M.Neumann
Maybe a better title for this vanity act would have been "Shut Up While I Play My Guitar". Talk about self-indulgence: how about a 3-Disc compilation of his own guitar solos, culled by Frank Zappa from a wealth of concert recordings (Zappa and his various bands played a lot of live music over the years, and he taped just about everything).
The good news is that the music is never less than excellent, and frequently outstanding. Zappa was always an underrated musician, being considered more of a thematic artist, bandleader, and below-the-belt satirist. But he expected only the highest caliber of musicianship from his players, including himself, and even in piecemeal form the talent (his own and his band backup) is impossible to deny.
Also: the myriad performances here were edited seamlessly together into what could almost be one long instrumental medley. It might have been nice to identify specific concert dates, but you could always argue that the lack of any frame of reference forces the listener to engage with the music on its own terms. Removed from whatever context they might have had in the framework of a particular song, the solos by themselves take on an entirely different character: approaching the rarified strata of pure, undiluted music.
Three CDs of edited guitar jams might seem like too much of a good thing.

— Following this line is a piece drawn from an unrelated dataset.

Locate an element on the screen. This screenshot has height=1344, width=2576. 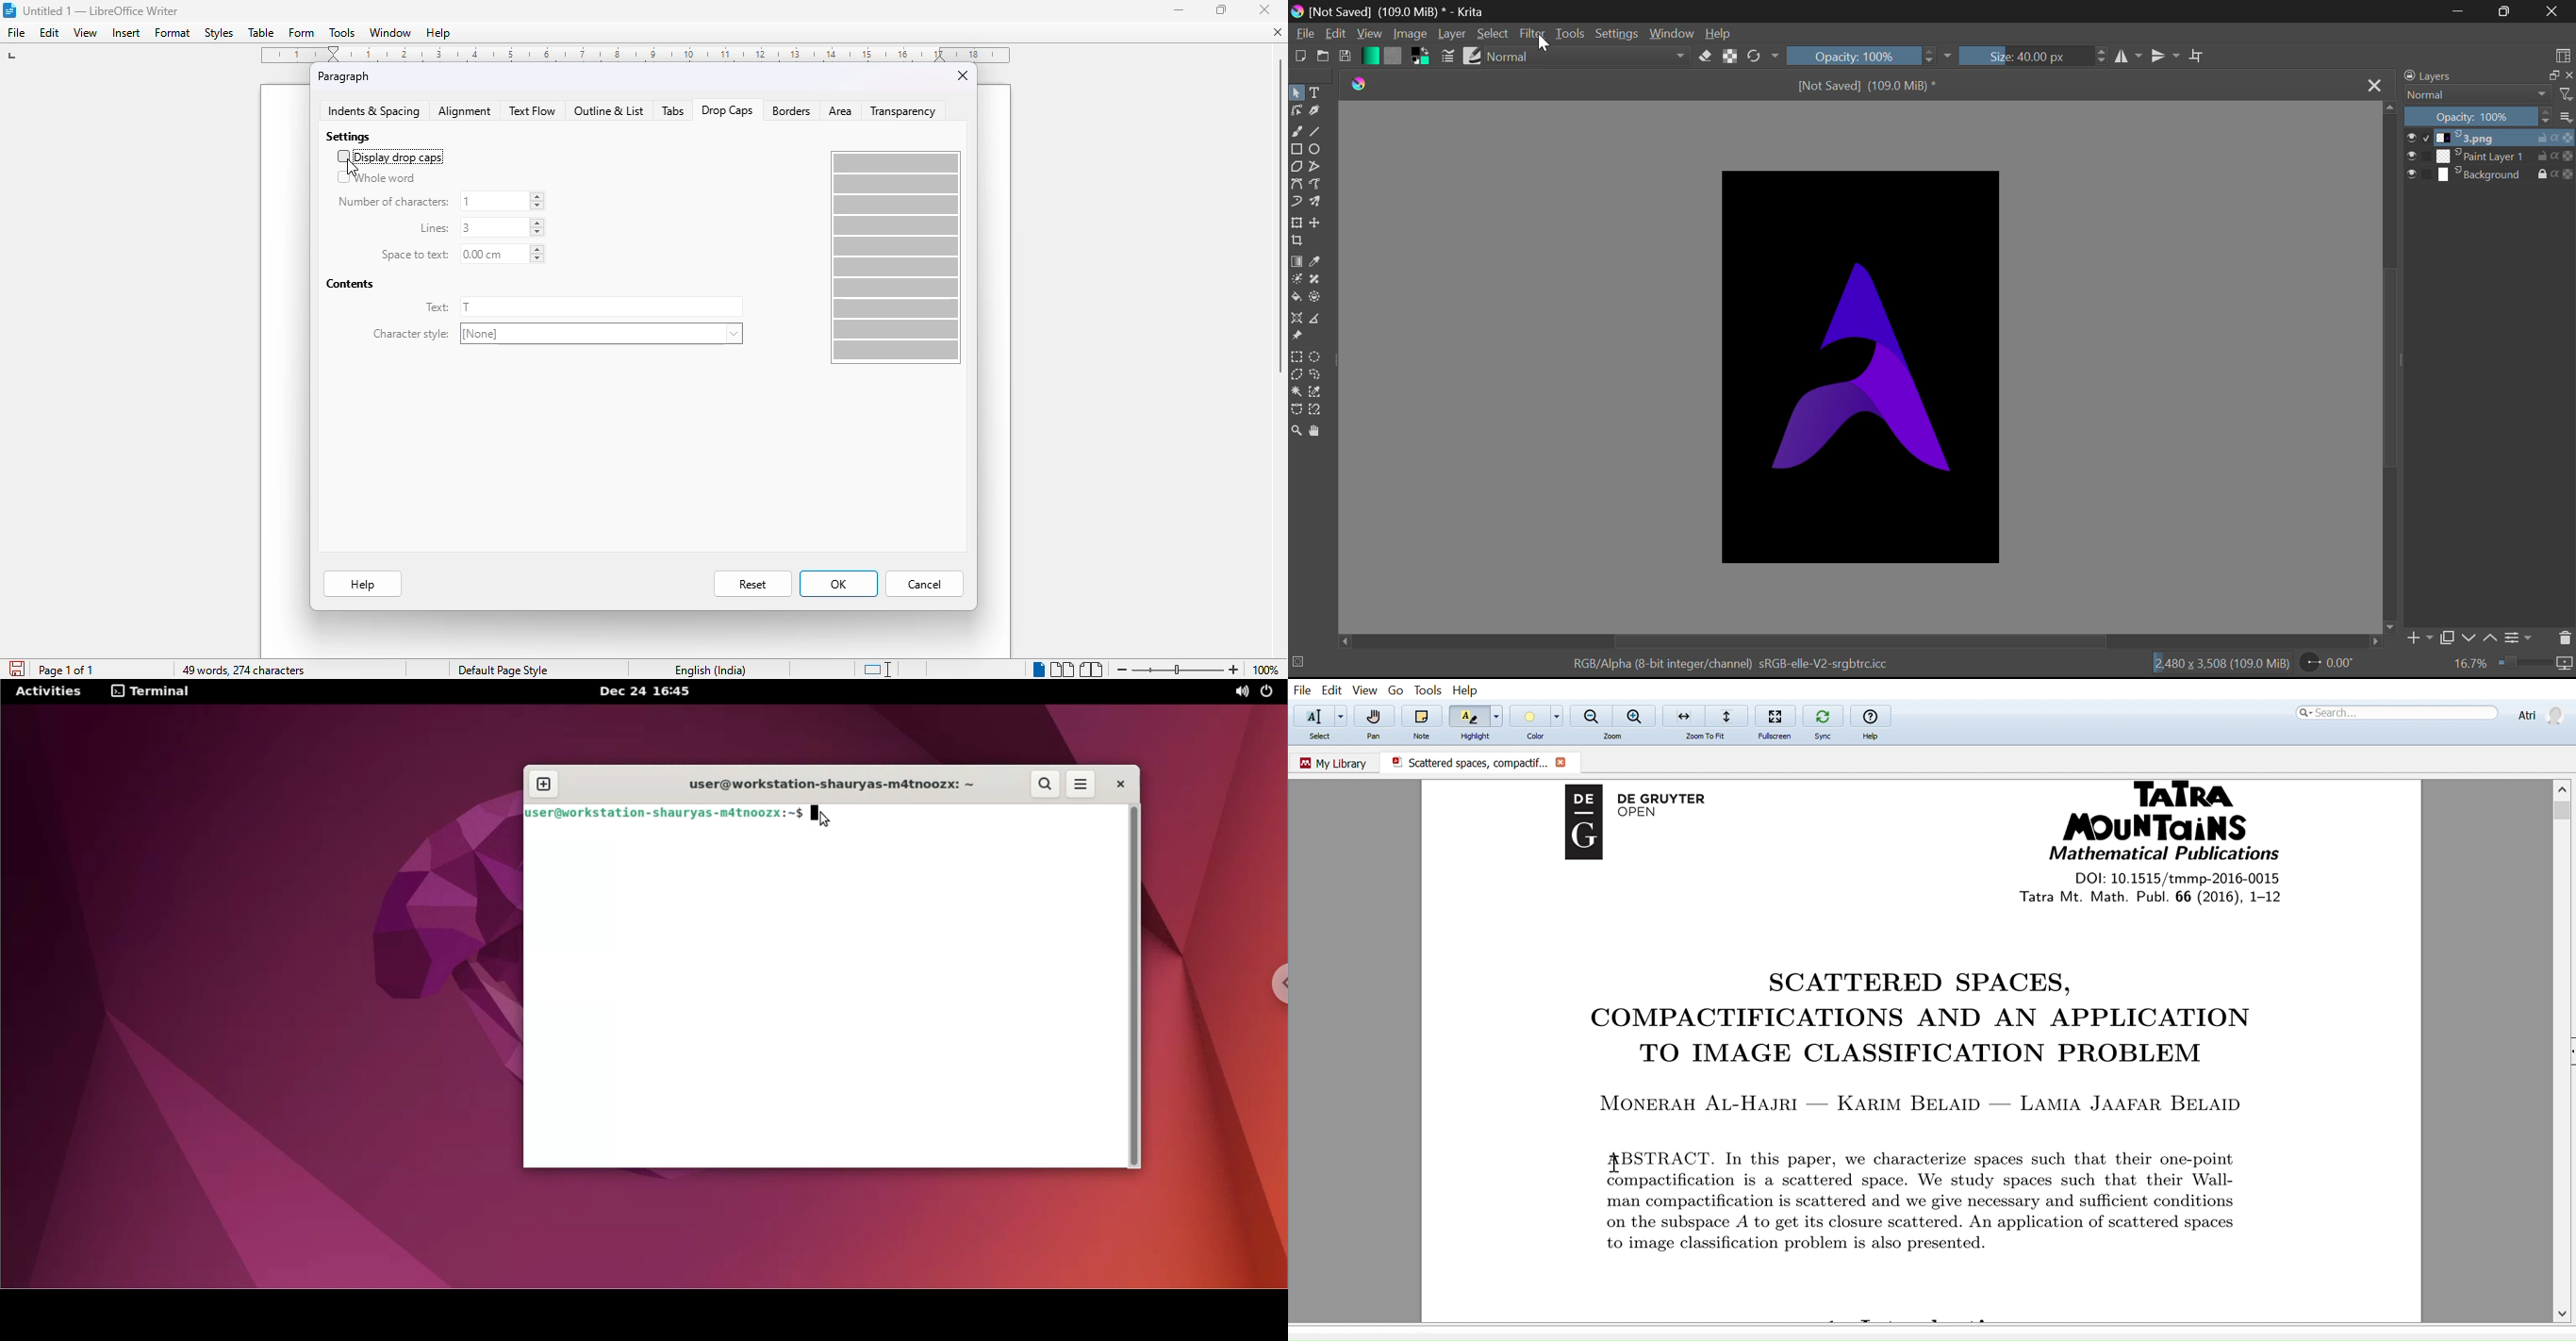
Krita Logo is located at coordinates (1362, 85).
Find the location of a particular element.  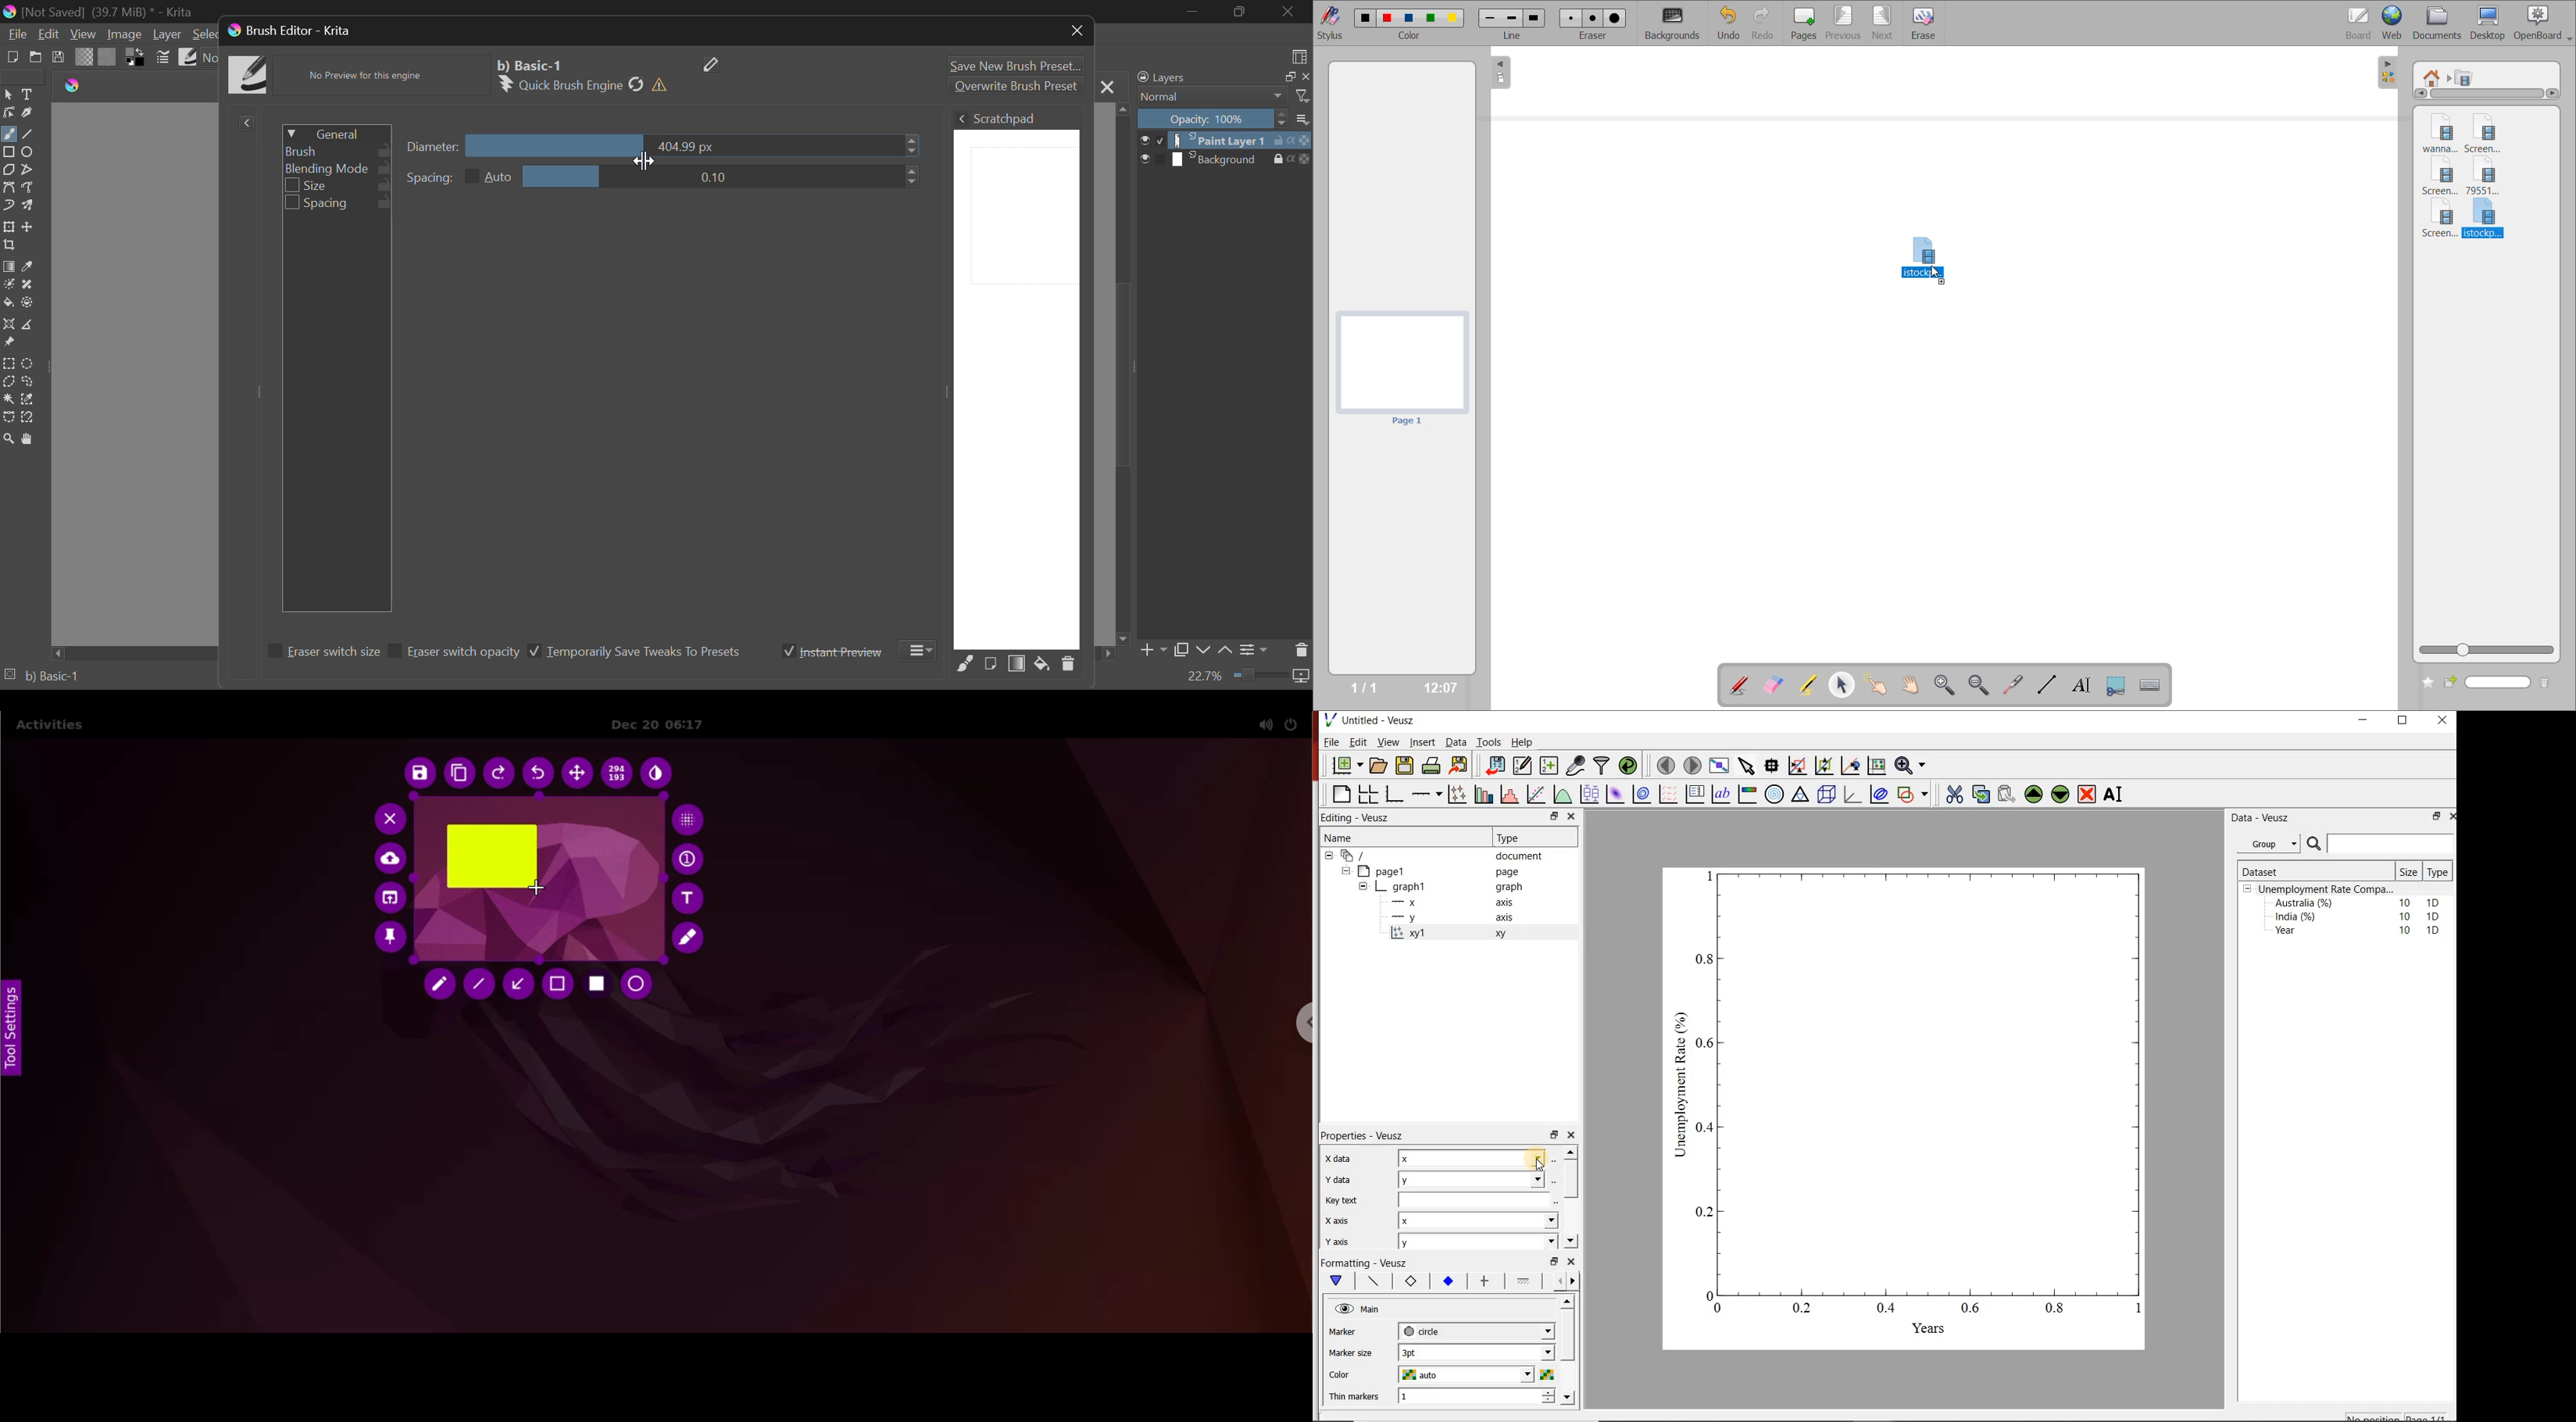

But each disc is only 35-minutes long, more or less, and the entire package could have easily fit on a pair of CDs (or, with only a little more editing, on a single disc).
And after being dragged through the gutter of "Joe's Garage", or suffering the crude sexual sarcasm and homophobic muckraking in songs like "Jewish Princess" or "Bobby Brown Goes Down", it's almost a relief to hear nothing but guitar heroics, played by an ace.